Cussey Pot
During Lockdown 2020 a new hole was spotted to draught bigger and stronger than any cave in the Peak. We dug it open and this is what happened....
Full description of the trip can be viewed here.
The current survey can be downloaded from here.
- Details
- Written by: Chris Hibberts
- Hits: 1776
Date 22/06/2023
Team: Rob E, Dylan K, Hal D, John G, Allan B, Victoria K, Chris H.
Having been in and out of Cussey a few times now, tonight was going to be My first through trip and the plan was to go up to Rock Cottage and enter Moorwood Sough and exit via Cussey. How great would it be to have this entrance in your back garden. To negate the need to walk back from Cussey in a Loppy sweat-suit, Rob did a sterling job, planning to meet Dylan at the Cussey car park and leave his car there then meet the others in the Stoney Lay-by at 6:30. Post caving refreshments were also strategically placed inside the Cussey lid.
Kitting up in the layby was pleasant in the warm evening sun although Victoria did need a little help from Rob and Myself to don her wetsuit (I’ll leave the details to your imaginations…). Allan decided that he’d give his newly repaired dry-suit an outing only to find that there was a tear in the foot. Wetsuits on and SRT kits packed we head up through Rock Cottage Garden to the entrance. John gave us a quick brief on the entrance Ladders and his plan to place some datalogging salt detectors in the water at the bottom with strict instruction not to get tangled up with as it was very expensive.
Rock Cottage Entrance to Moorwood Sough - Photo by Vic K
We all made swift work of the entrance ladders and were all glad of the cooling water in the sough, especially Hal who was yet to fully zip up his wetsuit. It had been 9 years since I’d been in the sough but could still remember key features with the help of Rob’s running commentary. The first stop off was at Victory Level to change detectors and record conductivity.

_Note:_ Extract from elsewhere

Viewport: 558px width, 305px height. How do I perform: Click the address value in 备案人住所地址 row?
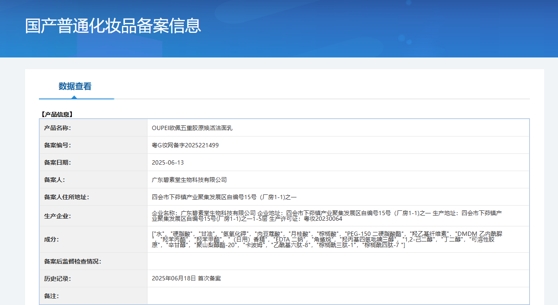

Continuing up the sough we soon reached the bottom of the ladders. John dispersed salt into the water the aim being to calculate the transit time to the previously placed detectors downstream. Rob ascended the ladder to set up a lifeline. Dylan and I decided we’d follow and take our chances. Getting to the top of the first ladder flashbacks from years ago of the dodgy stretch to the second ladder made me regret my choice not to lifeline. With words of encouragement from Rob the second ladder was passed, and the rest of the team were belayed up into the start of the Glebe Mine section.

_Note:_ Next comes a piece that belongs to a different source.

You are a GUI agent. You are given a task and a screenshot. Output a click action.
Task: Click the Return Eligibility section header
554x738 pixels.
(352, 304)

We made our way up to the detectors that had been place in Glebe to swap them out and take conductivity readings. It was now 8:30 and time to split up with Hal, Vic, Allan and John going back out of the sough and Rob, Dylan and Myself heading out of Cussey. It would be a race to see if either team could make the pub. But with detectors to swap in Elastic Passage, Static Passage & Upstream SMMC, I was glad we’d placed refreshments at the Cussey lid.

It wasn’t long before we were at the bottom of the Doom ladder where we left our SRT kits and set off to swap the detectors there, Rob also gave us a quick hydrology lesson and explained what the readings on the conductivity meter translated to. Back at the bottom of the ladder Dylan set off with tremendous haste and only stopped to take a quick breath before launching himself at Boil up sump 2. Rob and I a little slower arrived at the sump and realised we could hear an excited Dylan on the other side and there was in fact 1” of airspace all the way through. It was a quick job changing the detector upstream and Dylan again set off with the same haste as before however his attempt to tackle the sump at the same pace wasn’t as smooth as on the way through and he seemed to take on a little water.

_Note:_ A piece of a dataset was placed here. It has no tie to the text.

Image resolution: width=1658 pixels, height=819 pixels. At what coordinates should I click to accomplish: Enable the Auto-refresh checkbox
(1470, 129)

Loper Lust was as usual like slop and I still think it warrants an eye wash station at the bottom of Inglorious to assist in seeing whilst getting your SRT kit back on. Dylan set off first up Inglorious and Rob now a little cold due to the diminishing condition of his wetsuit set off second. I made my way out at a steady pace and was elated when I reached the lid to find my Cussey Draft-Cooled Moretti waiting. Apparently, I was 8 mins ahead of Dylan and Rob’s projected exit time.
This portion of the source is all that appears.